*** Source information ***

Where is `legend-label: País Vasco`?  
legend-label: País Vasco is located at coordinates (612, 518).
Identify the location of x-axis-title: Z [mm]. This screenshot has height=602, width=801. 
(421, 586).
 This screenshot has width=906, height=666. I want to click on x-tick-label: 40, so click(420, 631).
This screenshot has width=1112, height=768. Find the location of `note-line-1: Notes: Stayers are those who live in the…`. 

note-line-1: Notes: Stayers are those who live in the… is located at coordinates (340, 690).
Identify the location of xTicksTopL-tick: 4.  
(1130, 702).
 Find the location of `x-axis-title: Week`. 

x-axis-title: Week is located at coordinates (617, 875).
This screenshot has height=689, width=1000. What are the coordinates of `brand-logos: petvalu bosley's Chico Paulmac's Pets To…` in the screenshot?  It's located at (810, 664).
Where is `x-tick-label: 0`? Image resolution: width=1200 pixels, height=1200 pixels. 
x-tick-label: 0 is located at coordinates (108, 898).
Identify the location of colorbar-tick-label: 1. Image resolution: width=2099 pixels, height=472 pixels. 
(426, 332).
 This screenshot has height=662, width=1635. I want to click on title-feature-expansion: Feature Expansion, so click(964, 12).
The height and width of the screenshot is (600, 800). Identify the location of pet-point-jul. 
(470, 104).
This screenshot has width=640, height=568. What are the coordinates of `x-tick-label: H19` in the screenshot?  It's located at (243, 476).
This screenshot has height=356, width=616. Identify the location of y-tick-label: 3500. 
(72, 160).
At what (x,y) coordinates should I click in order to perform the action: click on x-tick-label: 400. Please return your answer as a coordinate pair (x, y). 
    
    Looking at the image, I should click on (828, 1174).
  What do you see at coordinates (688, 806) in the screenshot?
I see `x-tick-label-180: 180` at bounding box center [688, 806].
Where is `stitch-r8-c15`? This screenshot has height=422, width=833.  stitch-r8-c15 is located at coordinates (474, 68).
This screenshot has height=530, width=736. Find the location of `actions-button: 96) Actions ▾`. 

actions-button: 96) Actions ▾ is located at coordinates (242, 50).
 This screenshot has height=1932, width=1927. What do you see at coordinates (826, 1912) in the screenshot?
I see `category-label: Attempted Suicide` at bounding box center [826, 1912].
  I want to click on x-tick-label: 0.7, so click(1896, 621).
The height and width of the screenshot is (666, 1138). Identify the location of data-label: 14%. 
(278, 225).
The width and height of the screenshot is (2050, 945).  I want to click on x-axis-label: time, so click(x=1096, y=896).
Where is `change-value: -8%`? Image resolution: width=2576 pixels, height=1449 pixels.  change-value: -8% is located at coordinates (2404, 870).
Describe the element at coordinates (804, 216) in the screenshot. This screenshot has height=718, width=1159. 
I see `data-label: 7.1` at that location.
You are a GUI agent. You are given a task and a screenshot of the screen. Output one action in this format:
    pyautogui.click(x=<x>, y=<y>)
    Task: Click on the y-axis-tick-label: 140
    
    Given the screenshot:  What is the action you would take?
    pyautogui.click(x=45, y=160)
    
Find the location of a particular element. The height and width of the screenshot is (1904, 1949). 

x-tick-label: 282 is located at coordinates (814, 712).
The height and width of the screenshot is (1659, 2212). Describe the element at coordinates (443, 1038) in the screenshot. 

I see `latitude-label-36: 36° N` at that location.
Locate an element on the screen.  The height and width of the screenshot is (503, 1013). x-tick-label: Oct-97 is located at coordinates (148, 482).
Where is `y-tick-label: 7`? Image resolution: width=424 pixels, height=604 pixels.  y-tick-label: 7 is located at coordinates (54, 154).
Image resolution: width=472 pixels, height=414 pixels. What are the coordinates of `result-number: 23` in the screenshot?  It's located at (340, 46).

*** End of Source information ***

• Directive: Arrange the lines of the material above as a numbered list, leaving out any blank lines.

• Task response:
1. Where is `legend-label: País Vasco`?  
2. legend-label: País Vasco is located at coordinates (612, 518).
3. Identify the location of x-axis-title: Z [mm]. This screenshot has height=602, width=801. 
4. (421, 586).
5.  This screenshot has width=906, height=666. I want to click on x-tick-label: 40, so click(420, 631).
6. This screenshot has width=1112, height=768. Find the location of `note-line-1: Notes: Stayers are those who live in the…`. 
7. note-line-1: Notes: Stayers are those who live in the… is located at coordinates (340, 690).
8. Identify the location of xTicksTopL-tick: 4.  
9. (1130, 702).
10.  Find the location of `x-axis-title: Week`. 
11. x-axis-title: Week is located at coordinates (617, 875).
12. This screenshot has height=689, width=1000. What are the coordinates of `brand-logos: petvalu bosley's Chico Paulmac's Pets To…` in the screenshot?  It's located at (810, 664).
13. Where is `x-tick-label: 0`? Image resolution: width=1200 pixels, height=1200 pixels. 
14. x-tick-label: 0 is located at coordinates (108, 898).
15. Identify the location of colorbar-tick-label: 1. Image resolution: width=2099 pixels, height=472 pixels. 
16. (426, 332).
17.  This screenshot has height=662, width=1635. I want to click on title-feature-expansion: Feature Expansion, so click(964, 12).
18. The height and width of the screenshot is (600, 800). Identify the location of pet-point-jul. 
19. (470, 104).
20. This screenshot has width=640, height=568. What are the coordinates of `x-tick-label: H19` in the screenshot?  It's located at (243, 476).
21. This screenshot has height=356, width=616. Identify the location of y-tick-label: 3500. 
22. (72, 160).
23. At what (x,y) coordinates should I click in order to perform the action: click on x-tick-label: 400. Please return your answer as a coordinate pair (x, y). 
24.     Looking at the image, I should click on (828, 1174).
25.   What do you see at coordinates (688, 806) in the screenshot?
26. I see `x-tick-label-180: 180` at bounding box center [688, 806].
27. Where is `stitch-r8-c15`? This screenshot has height=422, width=833.  stitch-r8-c15 is located at coordinates (474, 68).
28. This screenshot has height=530, width=736. Find the location of `actions-button: 96) Actions ▾`. 
29. actions-button: 96) Actions ▾ is located at coordinates (242, 50).
30.  This screenshot has height=1932, width=1927. What do you see at coordinates (826, 1912) in the screenshot?
31. I see `category-label: Attempted Suicide` at bounding box center [826, 1912].
32.   I want to click on x-tick-label: 0.7, so click(1896, 621).
33. The height and width of the screenshot is (666, 1138). Identify the location of data-label: 14%. 
34. (278, 225).
35. The width and height of the screenshot is (2050, 945).  I want to click on x-axis-label: time, so click(x=1096, y=896).
36. Where is `change-value: -8%`? Image resolution: width=2576 pixels, height=1449 pixels.  change-value: -8% is located at coordinates (2404, 870).
37. Describe the element at coordinates (804, 216) in the screenshot. This screenshot has height=718, width=1159. 
38. I see `data-label: 7.1` at that location.
39. You are a GUI agent. You are given a task and a screenshot of the screen. Output one action in this format:
40.     pyautogui.click(x=<x>, y=<y>)
41.     Task: Click on the y-axis-tick-label: 140
42.     Given the screenshot:  What is the action you would take?
43.     pyautogui.click(x=45, y=160)
44. Find the location of a particular element. The height and width of the screenshot is (1904, 1949). 
45. x-tick-label: 282 is located at coordinates (814, 712).
46. The height and width of the screenshot is (1659, 2212). Describe the element at coordinates (443, 1038) in the screenshot. 
47. I see `latitude-label-36: 36° N` at that location.
48. Locate an element on the screen.  The height and width of the screenshot is (503, 1013). x-tick-label: Oct-97 is located at coordinates (148, 482).
49. Where is `y-tick-label: 7`? Image resolution: width=424 pixels, height=604 pixels.  y-tick-label: 7 is located at coordinates (54, 154).
50. Image resolution: width=472 pixels, height=414 pixels. What are the coordinates of `result-number: 23` in the screenshot?  It's located at (340, 46).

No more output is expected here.